**Request:** Lay out the entries from the line containing "Given: Click chest" through the line containing "The height and width of the screenshot is (717, 1058)." as a JSON list of strings, one string per line. Leave out blank lines.

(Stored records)
▬▬▬▬▬▬

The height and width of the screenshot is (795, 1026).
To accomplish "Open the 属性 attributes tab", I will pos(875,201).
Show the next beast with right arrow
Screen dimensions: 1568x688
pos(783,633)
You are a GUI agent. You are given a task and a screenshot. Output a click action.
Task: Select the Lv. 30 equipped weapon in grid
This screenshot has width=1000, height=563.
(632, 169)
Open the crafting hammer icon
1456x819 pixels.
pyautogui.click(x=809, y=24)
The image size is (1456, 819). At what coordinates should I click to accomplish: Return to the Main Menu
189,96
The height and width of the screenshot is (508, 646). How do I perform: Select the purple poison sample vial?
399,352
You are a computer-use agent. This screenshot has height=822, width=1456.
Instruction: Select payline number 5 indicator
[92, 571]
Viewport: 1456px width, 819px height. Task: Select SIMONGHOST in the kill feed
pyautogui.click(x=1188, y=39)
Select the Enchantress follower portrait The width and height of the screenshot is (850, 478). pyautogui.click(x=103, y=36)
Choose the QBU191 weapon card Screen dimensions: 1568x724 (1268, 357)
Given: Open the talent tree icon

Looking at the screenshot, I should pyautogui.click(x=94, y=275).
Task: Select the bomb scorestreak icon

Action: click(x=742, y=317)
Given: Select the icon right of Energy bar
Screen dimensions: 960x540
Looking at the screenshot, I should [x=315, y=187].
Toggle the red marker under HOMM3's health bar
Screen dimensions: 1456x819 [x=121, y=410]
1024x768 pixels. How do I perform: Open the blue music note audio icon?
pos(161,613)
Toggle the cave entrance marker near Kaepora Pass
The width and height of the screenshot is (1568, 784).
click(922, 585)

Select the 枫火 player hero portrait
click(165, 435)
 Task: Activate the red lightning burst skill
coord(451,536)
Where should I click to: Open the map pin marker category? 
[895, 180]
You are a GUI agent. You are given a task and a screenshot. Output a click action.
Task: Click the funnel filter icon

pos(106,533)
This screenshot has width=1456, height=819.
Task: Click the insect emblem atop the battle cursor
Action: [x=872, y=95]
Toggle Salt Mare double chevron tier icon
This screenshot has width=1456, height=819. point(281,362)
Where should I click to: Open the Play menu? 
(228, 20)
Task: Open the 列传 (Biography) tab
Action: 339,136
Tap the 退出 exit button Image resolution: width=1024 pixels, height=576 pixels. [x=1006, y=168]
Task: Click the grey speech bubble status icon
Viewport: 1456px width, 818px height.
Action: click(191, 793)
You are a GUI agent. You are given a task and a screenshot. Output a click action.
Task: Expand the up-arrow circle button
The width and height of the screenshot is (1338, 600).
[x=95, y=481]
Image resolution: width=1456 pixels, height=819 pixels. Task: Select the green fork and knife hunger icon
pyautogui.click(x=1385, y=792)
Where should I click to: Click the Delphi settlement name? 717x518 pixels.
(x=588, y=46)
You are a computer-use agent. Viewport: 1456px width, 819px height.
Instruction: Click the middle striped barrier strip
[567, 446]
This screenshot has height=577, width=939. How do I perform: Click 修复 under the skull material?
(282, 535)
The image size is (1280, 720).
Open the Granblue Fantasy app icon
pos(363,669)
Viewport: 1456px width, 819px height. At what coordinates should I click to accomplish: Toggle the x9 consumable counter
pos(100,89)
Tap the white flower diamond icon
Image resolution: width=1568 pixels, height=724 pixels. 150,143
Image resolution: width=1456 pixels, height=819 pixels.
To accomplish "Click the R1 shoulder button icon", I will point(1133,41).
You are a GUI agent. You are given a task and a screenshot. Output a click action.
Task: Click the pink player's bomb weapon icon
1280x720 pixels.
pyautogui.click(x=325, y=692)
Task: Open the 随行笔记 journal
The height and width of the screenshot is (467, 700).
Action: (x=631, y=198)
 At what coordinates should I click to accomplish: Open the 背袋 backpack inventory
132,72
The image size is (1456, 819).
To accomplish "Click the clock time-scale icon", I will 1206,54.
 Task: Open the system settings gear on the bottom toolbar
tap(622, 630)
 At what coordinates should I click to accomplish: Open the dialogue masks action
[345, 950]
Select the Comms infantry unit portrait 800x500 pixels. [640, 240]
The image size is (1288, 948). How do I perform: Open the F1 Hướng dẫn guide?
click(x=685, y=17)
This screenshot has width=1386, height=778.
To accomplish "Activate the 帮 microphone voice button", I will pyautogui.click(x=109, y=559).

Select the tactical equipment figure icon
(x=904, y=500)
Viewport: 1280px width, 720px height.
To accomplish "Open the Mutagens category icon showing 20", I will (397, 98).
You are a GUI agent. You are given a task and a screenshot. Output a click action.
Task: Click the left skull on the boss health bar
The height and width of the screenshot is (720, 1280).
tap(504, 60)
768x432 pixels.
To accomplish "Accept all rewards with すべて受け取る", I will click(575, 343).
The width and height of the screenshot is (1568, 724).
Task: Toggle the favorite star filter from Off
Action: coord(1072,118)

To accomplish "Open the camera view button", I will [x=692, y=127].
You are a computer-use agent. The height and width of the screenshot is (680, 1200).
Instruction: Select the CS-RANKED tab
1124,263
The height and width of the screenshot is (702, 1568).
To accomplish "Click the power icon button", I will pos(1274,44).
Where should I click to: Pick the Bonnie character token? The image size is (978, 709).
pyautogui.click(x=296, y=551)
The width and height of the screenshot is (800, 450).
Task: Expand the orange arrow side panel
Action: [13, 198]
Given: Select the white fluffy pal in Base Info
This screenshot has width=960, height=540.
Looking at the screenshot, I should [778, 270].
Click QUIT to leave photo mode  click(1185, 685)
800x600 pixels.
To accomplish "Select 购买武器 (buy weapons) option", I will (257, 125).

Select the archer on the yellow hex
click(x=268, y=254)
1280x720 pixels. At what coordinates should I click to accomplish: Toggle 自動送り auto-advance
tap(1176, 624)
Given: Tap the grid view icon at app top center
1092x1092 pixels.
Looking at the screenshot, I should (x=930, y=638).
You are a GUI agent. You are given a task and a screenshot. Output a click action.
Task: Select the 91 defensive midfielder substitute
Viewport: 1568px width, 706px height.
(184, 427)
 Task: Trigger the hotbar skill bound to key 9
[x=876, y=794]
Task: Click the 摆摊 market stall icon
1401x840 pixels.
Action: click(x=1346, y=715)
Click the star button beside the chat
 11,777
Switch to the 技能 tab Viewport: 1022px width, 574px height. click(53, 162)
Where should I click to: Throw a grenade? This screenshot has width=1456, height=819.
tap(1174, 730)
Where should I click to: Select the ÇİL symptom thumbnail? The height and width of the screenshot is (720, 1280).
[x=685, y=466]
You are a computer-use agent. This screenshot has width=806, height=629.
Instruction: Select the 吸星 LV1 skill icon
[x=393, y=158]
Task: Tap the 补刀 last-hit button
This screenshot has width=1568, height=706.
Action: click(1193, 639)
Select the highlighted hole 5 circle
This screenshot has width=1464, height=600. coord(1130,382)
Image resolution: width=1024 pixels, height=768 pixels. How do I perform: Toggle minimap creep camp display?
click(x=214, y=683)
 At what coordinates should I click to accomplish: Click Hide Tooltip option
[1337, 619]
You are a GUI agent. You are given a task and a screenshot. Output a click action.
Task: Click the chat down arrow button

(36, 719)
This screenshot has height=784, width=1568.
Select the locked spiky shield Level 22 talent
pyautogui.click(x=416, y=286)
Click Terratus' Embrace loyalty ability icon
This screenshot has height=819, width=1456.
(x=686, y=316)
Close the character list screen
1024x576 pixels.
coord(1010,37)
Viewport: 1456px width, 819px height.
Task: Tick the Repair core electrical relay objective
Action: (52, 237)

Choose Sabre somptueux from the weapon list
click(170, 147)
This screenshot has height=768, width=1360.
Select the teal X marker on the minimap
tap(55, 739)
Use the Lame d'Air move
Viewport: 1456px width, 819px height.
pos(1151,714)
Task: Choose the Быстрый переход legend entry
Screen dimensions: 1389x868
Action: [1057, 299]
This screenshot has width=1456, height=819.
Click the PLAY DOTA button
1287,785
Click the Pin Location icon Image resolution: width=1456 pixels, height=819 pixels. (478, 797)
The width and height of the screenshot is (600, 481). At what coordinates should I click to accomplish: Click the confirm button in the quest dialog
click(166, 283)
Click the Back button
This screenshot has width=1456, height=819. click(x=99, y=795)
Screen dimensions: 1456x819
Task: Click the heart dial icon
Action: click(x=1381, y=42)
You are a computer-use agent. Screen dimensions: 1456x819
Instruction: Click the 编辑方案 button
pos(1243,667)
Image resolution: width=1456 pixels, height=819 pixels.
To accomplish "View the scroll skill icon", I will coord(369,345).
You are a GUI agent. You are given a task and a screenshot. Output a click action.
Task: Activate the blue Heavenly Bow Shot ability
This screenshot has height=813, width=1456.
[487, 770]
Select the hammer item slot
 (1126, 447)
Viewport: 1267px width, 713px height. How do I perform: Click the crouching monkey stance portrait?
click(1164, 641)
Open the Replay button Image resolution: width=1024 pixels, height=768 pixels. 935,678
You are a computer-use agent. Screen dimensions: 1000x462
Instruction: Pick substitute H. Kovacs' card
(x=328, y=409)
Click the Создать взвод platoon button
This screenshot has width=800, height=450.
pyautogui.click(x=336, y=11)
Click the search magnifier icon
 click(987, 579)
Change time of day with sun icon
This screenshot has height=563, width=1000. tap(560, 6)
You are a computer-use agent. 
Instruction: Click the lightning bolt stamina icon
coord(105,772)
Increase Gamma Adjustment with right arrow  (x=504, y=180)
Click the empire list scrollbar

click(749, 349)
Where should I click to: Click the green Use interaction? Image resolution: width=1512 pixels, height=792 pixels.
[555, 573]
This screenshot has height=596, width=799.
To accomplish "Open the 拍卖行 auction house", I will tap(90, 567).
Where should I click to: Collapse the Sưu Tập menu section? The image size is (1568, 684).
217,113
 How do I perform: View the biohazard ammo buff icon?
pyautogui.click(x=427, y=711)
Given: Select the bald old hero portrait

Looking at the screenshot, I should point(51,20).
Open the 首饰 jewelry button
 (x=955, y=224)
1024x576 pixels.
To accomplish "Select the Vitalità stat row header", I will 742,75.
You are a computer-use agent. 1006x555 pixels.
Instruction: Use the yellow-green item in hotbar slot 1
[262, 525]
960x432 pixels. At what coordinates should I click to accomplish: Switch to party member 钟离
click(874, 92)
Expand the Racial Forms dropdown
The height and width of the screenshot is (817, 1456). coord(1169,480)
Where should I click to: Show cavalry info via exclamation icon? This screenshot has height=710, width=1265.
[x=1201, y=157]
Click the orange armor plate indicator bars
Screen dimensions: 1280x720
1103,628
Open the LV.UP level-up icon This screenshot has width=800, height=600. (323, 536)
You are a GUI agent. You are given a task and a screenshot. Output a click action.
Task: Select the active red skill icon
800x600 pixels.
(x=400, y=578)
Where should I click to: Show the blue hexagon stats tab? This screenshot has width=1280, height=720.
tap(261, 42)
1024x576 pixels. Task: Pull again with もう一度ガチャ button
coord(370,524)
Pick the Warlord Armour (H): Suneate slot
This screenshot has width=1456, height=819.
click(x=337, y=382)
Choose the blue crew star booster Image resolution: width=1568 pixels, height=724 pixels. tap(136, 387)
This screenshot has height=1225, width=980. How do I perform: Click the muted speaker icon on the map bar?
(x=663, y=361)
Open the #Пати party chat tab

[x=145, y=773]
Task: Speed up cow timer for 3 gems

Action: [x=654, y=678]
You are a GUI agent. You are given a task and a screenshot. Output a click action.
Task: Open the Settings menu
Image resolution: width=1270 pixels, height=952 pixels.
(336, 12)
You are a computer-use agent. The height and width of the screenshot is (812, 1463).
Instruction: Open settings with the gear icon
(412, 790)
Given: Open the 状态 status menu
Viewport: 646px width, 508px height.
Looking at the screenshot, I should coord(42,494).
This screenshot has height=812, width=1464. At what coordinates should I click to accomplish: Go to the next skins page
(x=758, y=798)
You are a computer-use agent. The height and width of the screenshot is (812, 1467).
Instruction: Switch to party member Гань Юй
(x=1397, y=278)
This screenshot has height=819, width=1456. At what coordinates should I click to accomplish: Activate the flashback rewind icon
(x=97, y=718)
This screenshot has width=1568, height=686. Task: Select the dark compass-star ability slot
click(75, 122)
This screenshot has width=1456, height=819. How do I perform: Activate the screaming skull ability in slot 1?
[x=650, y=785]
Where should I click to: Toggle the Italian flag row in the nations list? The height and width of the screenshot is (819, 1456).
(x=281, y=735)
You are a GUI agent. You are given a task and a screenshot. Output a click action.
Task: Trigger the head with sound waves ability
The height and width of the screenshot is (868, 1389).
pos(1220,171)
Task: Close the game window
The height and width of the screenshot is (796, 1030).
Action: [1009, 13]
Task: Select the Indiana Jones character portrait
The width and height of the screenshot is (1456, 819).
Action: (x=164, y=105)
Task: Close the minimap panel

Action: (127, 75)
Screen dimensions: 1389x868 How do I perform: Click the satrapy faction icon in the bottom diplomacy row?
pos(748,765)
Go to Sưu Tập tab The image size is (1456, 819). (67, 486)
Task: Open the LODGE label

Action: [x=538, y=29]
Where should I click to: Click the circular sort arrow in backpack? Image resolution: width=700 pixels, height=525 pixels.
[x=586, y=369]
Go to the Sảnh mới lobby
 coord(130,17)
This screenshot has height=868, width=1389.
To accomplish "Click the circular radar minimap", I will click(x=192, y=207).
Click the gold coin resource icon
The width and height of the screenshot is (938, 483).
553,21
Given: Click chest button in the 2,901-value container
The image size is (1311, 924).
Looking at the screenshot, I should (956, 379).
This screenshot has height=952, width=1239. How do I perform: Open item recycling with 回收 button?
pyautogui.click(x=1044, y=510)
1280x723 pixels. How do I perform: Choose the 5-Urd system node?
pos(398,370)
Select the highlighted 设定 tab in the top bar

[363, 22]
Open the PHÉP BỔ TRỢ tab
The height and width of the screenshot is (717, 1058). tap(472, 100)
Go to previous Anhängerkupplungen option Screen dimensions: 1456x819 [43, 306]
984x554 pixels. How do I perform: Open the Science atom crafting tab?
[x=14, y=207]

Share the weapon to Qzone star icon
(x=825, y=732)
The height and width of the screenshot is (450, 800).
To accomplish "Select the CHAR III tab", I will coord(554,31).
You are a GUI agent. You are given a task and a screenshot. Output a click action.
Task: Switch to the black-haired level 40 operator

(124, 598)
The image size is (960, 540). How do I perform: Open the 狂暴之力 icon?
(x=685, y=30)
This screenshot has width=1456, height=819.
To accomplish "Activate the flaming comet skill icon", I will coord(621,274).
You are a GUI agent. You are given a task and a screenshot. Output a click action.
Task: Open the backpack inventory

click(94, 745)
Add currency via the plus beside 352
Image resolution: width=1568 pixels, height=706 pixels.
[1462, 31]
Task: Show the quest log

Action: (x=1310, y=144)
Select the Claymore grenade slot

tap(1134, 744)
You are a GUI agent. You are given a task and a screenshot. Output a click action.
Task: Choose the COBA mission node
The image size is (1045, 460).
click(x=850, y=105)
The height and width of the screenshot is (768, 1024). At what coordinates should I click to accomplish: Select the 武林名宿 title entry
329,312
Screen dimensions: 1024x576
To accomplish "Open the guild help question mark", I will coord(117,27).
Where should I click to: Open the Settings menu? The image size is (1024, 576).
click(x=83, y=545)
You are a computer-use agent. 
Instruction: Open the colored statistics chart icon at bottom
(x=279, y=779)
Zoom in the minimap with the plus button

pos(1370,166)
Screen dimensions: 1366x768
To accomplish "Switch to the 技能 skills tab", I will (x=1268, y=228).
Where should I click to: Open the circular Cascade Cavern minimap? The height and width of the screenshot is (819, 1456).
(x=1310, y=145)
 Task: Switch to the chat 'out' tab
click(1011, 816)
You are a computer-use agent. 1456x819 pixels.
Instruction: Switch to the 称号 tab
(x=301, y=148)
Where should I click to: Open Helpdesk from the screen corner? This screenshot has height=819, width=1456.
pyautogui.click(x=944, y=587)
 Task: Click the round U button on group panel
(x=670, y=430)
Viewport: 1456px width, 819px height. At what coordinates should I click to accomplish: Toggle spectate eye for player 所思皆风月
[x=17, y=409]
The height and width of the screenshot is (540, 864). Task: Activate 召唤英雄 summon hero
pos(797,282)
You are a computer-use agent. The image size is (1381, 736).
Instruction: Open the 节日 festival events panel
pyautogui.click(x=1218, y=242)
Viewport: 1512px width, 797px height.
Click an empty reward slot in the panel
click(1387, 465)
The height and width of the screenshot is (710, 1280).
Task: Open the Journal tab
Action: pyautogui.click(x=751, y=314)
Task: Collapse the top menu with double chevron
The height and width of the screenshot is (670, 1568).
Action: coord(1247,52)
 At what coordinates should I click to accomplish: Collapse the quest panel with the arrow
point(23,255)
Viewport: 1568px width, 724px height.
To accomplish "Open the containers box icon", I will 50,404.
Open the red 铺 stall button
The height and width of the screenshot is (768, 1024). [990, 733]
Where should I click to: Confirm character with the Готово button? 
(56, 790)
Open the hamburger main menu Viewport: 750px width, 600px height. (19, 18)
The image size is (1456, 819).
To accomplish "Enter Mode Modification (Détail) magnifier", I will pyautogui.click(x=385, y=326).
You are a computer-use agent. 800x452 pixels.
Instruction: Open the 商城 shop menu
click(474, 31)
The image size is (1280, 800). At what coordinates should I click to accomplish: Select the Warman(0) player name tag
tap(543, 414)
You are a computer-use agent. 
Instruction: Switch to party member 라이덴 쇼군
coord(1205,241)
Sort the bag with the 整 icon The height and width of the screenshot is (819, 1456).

▬▬▬▬▬▬

**Result:**
[
  "Given: Click chest button in the 2,901-value container",
  "The image size is (1311, 924).",
  "Looking at the screenshot, I should (956, 379).",
  "This screenshot has height=952, width=1239. How do I perform: Open item recycling with 回收 button?",
  "pyautogui.click(x=1044, y=510)",
  "1280x723 pixels. How do I perform: Choose the 5-Urd system node?",
  "pos(398,370)",
  "Select the highlighted 设定 tab in the top bar",
  "[363, 22]",
  "Open the PHÉP BỔ TRỢ tab",
  "The height and width of the screenshot is (717, 1058). tap(472, 100)"
]